My roommate and I had a nyquil contest. The nyquil won.
I just bought a CD. I feel like a traitor to my generation.
Performed a legit marriage between 2 drunk people at last call yesterday. Becoming ordained has already paid for itself.
we found you under the sink... we opened up the doors and you told us to go away because you were playing indian in the cupboard
Come back. She's looking through naked pics of his exes on his phone and questioning him about them and I'm too drunk to walk away.
Question: would Brian be pissed if I brought his 17 year old sister as my date to the wedding?
I dunno what he did but it both burns and feels amazing to pee
I just compared his sexting to a plate of spaghetti. And he STILL wants to sleep with me.
If a girl called me a promiscuous philandering Casanova, should I say thank you?
Most definitely.
I am having the most awesome nonsexual conversation about my vagina right now
He said I looked like a ballsack and I tried to choke him out with my Ghostbusters pajama pants. Happy fucking Halloween.
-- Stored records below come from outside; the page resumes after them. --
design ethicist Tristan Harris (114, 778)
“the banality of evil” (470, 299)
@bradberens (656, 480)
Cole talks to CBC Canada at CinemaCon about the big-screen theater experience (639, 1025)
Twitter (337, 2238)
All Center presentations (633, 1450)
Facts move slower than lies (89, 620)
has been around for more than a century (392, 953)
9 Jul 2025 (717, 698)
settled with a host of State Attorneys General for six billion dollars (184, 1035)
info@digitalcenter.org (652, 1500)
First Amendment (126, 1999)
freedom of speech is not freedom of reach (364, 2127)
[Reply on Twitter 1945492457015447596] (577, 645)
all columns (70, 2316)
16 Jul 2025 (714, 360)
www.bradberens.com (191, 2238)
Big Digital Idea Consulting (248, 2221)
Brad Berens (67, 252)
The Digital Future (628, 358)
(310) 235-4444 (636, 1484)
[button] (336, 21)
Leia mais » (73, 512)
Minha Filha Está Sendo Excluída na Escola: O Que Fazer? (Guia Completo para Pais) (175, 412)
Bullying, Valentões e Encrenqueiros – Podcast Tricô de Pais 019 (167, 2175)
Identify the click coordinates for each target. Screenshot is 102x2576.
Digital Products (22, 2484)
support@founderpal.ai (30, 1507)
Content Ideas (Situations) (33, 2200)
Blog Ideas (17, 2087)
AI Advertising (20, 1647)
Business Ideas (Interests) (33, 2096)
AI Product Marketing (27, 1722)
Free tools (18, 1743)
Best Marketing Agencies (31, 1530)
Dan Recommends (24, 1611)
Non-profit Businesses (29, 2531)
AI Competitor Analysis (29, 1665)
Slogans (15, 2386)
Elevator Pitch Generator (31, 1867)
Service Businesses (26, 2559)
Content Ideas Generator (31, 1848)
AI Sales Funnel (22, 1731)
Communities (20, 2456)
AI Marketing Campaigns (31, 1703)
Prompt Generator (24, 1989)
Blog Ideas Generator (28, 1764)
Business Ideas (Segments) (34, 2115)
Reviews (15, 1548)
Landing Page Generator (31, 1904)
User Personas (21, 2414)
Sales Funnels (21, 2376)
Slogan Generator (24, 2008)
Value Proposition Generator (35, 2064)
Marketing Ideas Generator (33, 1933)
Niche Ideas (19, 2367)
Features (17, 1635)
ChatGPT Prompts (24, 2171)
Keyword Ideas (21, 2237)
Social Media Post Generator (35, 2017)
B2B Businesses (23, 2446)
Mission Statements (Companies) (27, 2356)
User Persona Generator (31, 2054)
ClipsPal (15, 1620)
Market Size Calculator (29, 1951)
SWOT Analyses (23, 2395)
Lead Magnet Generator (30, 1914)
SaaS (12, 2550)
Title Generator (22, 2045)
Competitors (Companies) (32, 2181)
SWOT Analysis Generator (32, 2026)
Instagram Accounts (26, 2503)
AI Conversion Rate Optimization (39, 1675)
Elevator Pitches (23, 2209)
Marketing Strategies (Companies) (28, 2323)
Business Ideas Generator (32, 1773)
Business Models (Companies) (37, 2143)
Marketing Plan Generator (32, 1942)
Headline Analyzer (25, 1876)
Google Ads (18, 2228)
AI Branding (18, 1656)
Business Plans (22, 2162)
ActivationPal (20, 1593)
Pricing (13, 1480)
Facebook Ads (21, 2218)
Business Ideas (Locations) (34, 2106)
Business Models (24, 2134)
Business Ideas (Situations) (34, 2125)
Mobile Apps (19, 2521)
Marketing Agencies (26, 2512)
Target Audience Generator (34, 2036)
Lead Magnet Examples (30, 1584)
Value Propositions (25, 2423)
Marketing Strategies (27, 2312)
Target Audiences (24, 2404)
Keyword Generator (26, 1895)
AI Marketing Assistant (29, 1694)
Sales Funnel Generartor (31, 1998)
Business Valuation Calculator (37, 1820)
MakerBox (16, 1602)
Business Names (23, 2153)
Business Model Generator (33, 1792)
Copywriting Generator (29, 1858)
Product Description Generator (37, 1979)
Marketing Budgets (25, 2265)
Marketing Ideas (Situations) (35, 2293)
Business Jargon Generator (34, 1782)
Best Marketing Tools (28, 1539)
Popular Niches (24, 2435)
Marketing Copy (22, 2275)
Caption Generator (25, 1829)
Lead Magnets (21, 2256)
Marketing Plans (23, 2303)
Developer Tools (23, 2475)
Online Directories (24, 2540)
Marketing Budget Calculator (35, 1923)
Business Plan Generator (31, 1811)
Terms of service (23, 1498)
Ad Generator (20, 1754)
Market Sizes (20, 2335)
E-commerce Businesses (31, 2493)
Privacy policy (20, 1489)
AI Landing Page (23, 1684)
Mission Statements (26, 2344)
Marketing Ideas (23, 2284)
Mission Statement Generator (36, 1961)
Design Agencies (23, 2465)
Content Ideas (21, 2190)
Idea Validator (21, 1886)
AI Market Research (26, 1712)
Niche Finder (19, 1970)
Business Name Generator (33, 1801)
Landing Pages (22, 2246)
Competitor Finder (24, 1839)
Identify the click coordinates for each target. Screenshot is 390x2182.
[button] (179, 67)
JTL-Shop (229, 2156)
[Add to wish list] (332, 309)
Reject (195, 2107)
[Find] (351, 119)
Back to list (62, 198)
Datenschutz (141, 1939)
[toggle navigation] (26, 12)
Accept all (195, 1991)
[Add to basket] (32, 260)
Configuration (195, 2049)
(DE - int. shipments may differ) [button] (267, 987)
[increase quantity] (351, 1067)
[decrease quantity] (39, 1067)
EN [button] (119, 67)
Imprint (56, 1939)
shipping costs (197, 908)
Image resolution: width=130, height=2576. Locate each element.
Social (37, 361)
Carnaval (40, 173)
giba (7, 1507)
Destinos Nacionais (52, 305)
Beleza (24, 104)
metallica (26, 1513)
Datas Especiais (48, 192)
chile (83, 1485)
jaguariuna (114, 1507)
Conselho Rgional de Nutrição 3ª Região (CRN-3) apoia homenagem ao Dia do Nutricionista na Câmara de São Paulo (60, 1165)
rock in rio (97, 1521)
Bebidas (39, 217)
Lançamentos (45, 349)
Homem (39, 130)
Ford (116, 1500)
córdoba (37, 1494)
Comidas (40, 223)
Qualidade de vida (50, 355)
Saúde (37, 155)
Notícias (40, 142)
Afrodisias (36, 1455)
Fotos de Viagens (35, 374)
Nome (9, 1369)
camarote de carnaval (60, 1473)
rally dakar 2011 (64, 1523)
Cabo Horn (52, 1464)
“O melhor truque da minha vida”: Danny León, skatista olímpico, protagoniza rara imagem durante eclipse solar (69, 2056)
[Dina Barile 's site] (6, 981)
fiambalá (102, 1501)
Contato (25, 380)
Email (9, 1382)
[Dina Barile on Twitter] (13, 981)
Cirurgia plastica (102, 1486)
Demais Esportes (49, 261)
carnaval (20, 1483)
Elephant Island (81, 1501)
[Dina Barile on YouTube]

Forced to cancel my booty call due to the snowpocalypse. This crosses the line.
please let it be arousing that I used numbers to figure out how well I'd give you head
he told me he liked me . I thought we were just fuck buddies . This ruins everything!
Well, let me first tell you that jack and cokes were ONE FUCKING DOLLAR.. It's like the club wanted me to make poor choices.